Spread the beans in a single layer on a cookie sheet and pick out everything that isn’t a bean. You’re likely to find pebbles, little clods of dirt, sticks, and stems, none of which should find your way into your mouth. Put the sorted beans in a colander and rinse them twice, then pour into a container and cover with water. Remove any beans that float. Pour the cleaned, sorted beans back into the colander to drain.

Some people hydrate beans by soaking them overnight, it takes much less time if you cover beans with water, 3:1, bring to a hard boil for five minutes then shut off, cover, and soak for an hour. I always use a flame-buster and a moderate heat when cooking beans. If you scorch a pot of beans, throw them away and start over.

Do not add salt. If you add salt in the cooking water before the beans are cooked, the skins will be tough. Salt when the beans are cooked through. This might not seem a big deal, but it is. Also do not add tomatoes until the beans are done; it takes much longer for the beans to cook if you do.

Different types of beans cook differently, but generally speaking, a cup of dried peas or beans will make two to two and a half cups cooked.

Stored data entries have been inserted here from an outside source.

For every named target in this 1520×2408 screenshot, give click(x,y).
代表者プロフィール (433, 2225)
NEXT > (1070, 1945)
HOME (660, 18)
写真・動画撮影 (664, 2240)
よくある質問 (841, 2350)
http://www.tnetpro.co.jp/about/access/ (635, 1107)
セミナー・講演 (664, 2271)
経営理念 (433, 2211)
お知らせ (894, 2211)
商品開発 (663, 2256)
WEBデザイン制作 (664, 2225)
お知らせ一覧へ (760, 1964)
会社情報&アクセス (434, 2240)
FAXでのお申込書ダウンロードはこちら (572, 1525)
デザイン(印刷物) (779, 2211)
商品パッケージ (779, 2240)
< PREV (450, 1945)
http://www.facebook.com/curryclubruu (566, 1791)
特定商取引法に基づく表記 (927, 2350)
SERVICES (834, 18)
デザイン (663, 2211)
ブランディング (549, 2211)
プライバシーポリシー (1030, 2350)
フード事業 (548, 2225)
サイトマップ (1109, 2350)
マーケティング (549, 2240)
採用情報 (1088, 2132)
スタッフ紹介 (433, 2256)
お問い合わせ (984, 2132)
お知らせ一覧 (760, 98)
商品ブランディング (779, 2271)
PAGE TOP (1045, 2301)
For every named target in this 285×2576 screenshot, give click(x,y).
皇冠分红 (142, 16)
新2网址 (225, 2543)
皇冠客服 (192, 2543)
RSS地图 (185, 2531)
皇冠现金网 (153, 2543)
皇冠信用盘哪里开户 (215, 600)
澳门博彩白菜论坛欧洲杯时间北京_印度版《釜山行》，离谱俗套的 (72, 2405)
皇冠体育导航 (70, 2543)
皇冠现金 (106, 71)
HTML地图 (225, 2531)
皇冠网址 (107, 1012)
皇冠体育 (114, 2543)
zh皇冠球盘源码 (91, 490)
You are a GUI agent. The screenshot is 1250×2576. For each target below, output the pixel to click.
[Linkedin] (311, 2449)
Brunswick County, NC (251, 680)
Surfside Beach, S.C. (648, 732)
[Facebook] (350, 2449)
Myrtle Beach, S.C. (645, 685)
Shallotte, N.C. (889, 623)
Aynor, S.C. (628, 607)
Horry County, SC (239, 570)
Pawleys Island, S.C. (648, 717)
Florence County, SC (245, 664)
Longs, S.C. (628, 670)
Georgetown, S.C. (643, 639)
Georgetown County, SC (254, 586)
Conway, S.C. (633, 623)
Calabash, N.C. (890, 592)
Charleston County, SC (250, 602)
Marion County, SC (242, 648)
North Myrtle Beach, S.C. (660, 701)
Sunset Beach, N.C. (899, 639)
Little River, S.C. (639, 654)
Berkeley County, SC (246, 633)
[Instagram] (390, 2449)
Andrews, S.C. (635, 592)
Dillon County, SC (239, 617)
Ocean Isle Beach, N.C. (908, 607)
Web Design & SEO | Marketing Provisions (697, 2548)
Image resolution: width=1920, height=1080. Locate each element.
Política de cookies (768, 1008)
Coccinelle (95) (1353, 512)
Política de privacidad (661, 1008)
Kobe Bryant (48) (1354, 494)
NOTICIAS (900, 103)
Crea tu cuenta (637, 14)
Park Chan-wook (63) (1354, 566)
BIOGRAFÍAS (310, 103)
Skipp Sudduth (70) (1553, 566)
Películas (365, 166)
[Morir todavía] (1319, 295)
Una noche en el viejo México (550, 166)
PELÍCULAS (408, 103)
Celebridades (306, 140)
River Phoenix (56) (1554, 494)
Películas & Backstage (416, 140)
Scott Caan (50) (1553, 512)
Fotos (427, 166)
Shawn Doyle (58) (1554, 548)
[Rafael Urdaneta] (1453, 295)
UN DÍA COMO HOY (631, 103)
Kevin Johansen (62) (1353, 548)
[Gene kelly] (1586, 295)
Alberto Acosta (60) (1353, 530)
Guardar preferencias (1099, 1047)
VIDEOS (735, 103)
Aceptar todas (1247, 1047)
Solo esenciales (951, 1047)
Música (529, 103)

I always add onion and garlic no matter what.

The Right Reds

Most people claim I’m an old ass who’s quick to fuss about any damned thing in the world. Let me confirm that accusation by pointing out that when cooking New Orleans-style red beans most people insist on using the wrong beans.

Yes, that’s right. Instead of honest-to-goodness red beans, most people—even most vendors—use kidney beans, which are—yes—red, but they aren’t the right red. You’ll see small kidney beans marketed as red beans all the time; even the Camilla brand red beans are kidneys, as are those used by the Blue Runner people.

However, most markets in the mid-South will have honest-to-goodness red beans sold simply as red beans. If you look at the ingredients, you’ll find “small red beans,” not kidneys as you’ll find on the Camilla package or on the Blue Runner label.

Wave me off and say there’s only a whisker’s difference between the two, but it’s crucial; a matter of veracity, refinement, and taste.